The European starling—in the same family, Sturnidae, as the well-known mimic, the myna— employs a vast array of songs and calls, and both males and females mimic other birds, cats, mechanical sounds and human speech. People once kept these talented mimics as caged pets. Mozart, according to his personal notebooks, owned a starling, whose death he mourned deeply. Some musicologists have wondered if this starling’s songs inspired some of his own pieces, most notably a confounding piece entitled “The Musical Joke”. Starlings’ flair for mimicry—as is perhaps the case with mimids like mockingbirds, catbirds and thrashers—may burnish their attraction as spunky and healthy mates. 

Favorable to its endurance is the European starling’s broad, diverse diet, including worms, spiders and insects—some of which it plucks from mammals’ fur— seeds, grains, fruits, flowers, pet food, scraps, and, to the distress of farmers, livestock feed.

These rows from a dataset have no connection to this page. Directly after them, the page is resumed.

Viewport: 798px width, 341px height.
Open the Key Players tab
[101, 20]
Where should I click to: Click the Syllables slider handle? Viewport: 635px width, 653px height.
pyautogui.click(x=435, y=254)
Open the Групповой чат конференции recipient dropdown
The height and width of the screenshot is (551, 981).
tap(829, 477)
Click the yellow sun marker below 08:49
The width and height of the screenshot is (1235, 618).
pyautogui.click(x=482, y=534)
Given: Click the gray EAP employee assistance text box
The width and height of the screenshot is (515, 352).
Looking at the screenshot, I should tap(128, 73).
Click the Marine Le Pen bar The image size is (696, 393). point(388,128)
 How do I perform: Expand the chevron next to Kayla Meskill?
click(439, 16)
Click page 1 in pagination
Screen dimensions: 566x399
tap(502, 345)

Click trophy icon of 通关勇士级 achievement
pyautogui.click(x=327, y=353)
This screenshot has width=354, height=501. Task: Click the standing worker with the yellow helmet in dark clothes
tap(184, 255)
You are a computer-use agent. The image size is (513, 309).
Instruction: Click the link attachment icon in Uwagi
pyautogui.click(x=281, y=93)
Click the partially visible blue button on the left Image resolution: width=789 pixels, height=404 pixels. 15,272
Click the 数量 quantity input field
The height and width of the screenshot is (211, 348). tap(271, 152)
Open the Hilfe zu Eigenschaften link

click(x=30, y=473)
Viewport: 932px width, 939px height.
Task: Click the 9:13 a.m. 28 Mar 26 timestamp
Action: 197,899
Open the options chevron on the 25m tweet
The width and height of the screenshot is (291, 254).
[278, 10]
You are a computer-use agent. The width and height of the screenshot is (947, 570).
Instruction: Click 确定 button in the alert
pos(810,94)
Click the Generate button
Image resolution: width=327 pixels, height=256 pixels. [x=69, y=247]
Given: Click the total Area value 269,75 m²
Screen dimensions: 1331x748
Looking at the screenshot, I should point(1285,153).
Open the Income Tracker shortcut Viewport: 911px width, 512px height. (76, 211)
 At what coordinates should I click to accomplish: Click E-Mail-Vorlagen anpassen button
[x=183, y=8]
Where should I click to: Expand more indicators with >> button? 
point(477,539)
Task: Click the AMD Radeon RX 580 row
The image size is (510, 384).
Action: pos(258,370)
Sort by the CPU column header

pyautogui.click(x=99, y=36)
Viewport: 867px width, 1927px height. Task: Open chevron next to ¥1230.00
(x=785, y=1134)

Starlings—sometimes thousands of them— may forage in flocks, often alongside species with common interests, including grackles, cowbirds and sparrows. Able to detect some odors, starlings also have a highly developed sense of taste. A foraging starling frequently inserts its open bill into soil to detect and capture prey.

Environmental degradation and fragmentation spell loss for many species, but not so much for starlings—which thrive in parks, pastures and lots. Cavity-nesting starlings, accused of evicting woodpeckers and a few others from nests, appear not to disturb forest-dwelling species.

Besides stealing cavities from other birds, starlings nest in openings in buildings and boxes and may dig holes in sand or soft rocks, though they prefer the protective branches of trees. They fill their nests with pine needles, twigs, feathers, paper, plastic and hair—all readily obtained. Cowbirds, which deposit their eggs in the nests of other birds, rarely prey upon starlings, who mount a vigorous defense. 

Though strict requirements govern the capture or killing of birds, the starling, as an invasive, is exempt. Starlings raid livestock feed, possibly spreading diseases. In fact, the USDA’s Wildlife Services program will help people disperse, relocate or kill them. Starlings may contribute to the decline of some cavity-nesting birds. Masses of starlings—along with, most notably, vultures and geese—have caused fatal airline crashes. In 1960, starlings, engulfed by propellers, caused an airplane to pitch left, then crash into Boston Harbor, killing 62 of its 70 passengers. Pilots are trained for this possibility, and airports take actions such as pruning nearby trees, closing hangars near sunrise and sunset and allowing grass to grow to a height discomfiting to wary birds, constantly on the lookout for predators. Starlings are indeed problematic. But they appear to be our permanent guests, and they, like others of our fellow creatures, amaze and fascinate us.